Segment Start: Raw data

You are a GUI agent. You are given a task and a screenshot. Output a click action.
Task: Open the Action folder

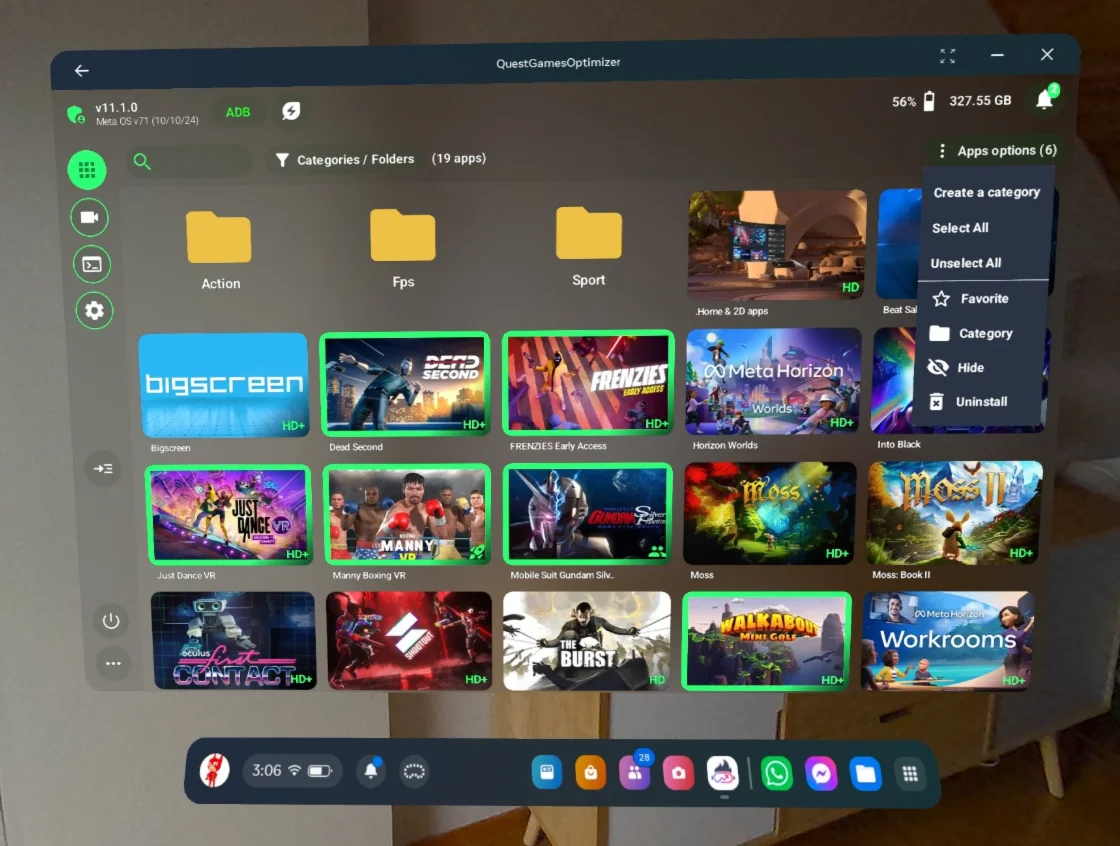click(219, 248)
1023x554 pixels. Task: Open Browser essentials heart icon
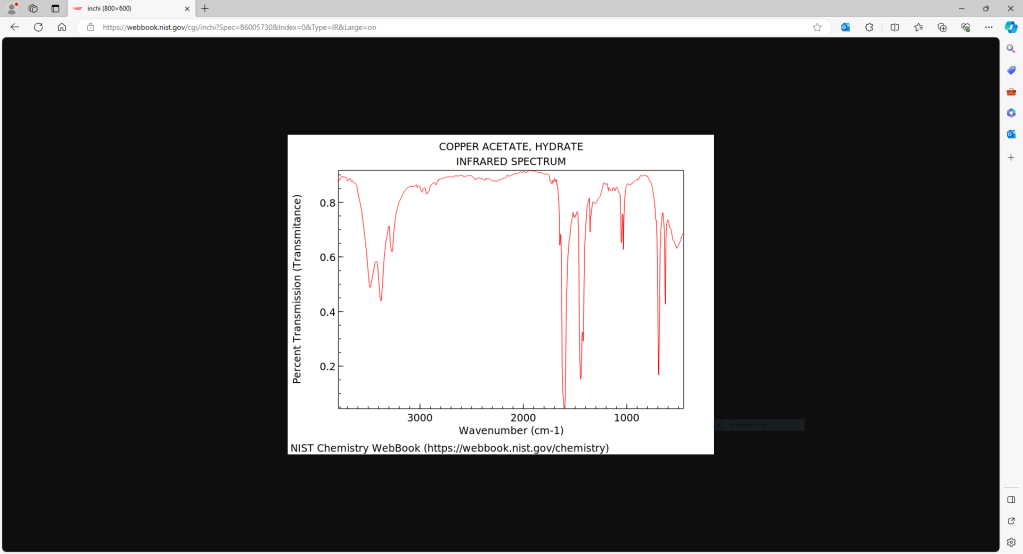(965, 27)
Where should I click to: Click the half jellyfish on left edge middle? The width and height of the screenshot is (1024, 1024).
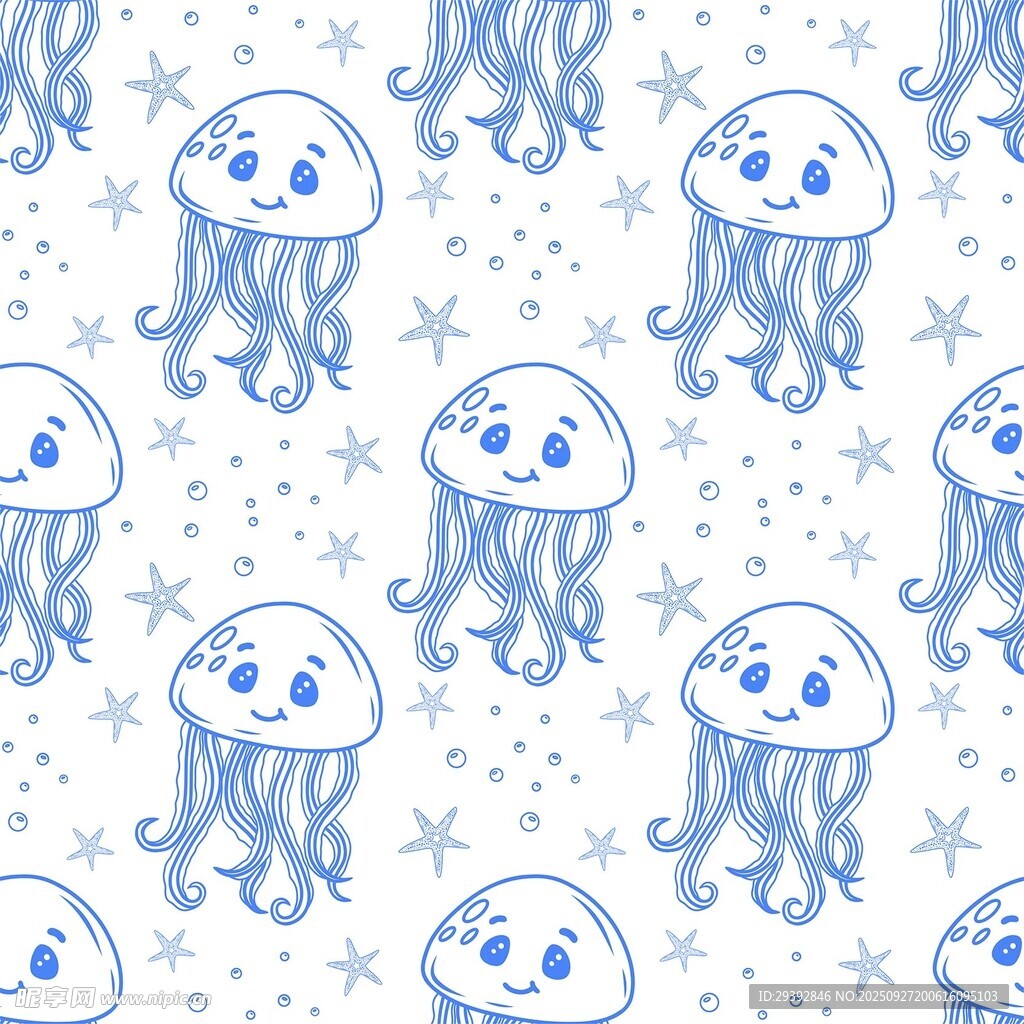pos(50,450)
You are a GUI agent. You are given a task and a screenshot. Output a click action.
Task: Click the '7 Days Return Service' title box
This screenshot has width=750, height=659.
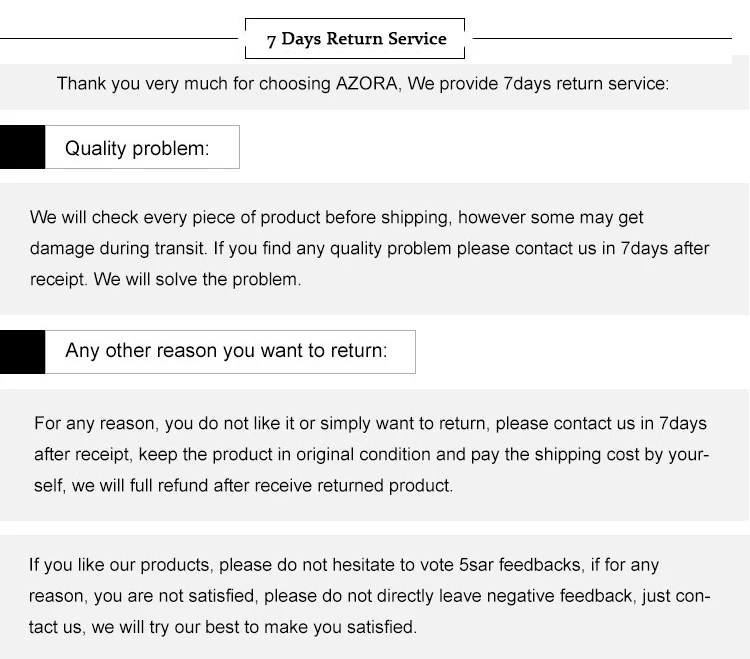point(356,39)
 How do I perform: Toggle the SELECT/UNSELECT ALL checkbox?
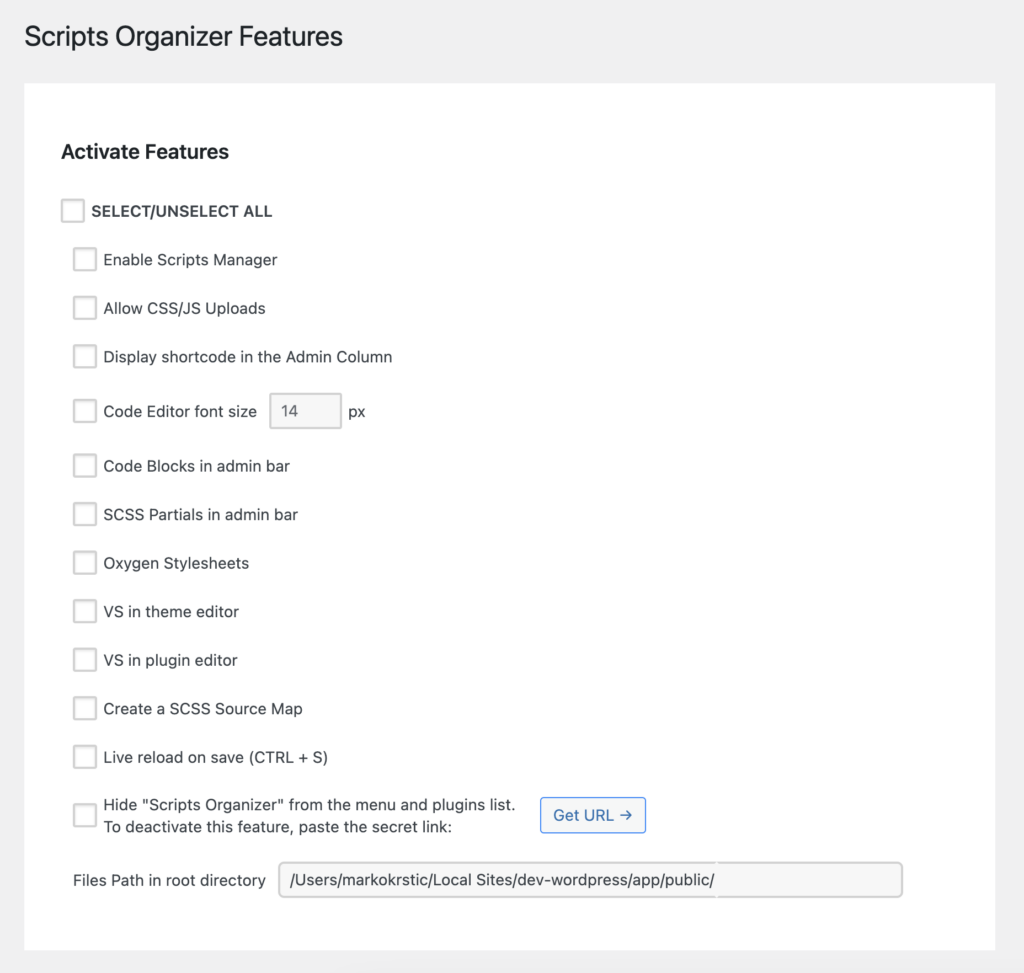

Segment End: Raw data

What to work on –
Your copy should start at the line with "1023x554 pixels. Task: Open", stop at the last line of the listing above, match exactly, and contain no pictures.

Output below –
1023x554 pixels. Task: Open Browser essentials heart icon
(965, 27)
Where should I click to: Click the half jellyfish on left edge middle? The width and height of the screenshot is (1024, 1024).
pos(50,450)
You are a GUI agent. You are given a task and a screenshot. Output a click action.
Task: Click the '7 Days Return Service' title box
This screenshot has width=750, height=659.
point(356,39)
 How do I perform: Toggle the SELECT/UNSELECT ALL checkbox?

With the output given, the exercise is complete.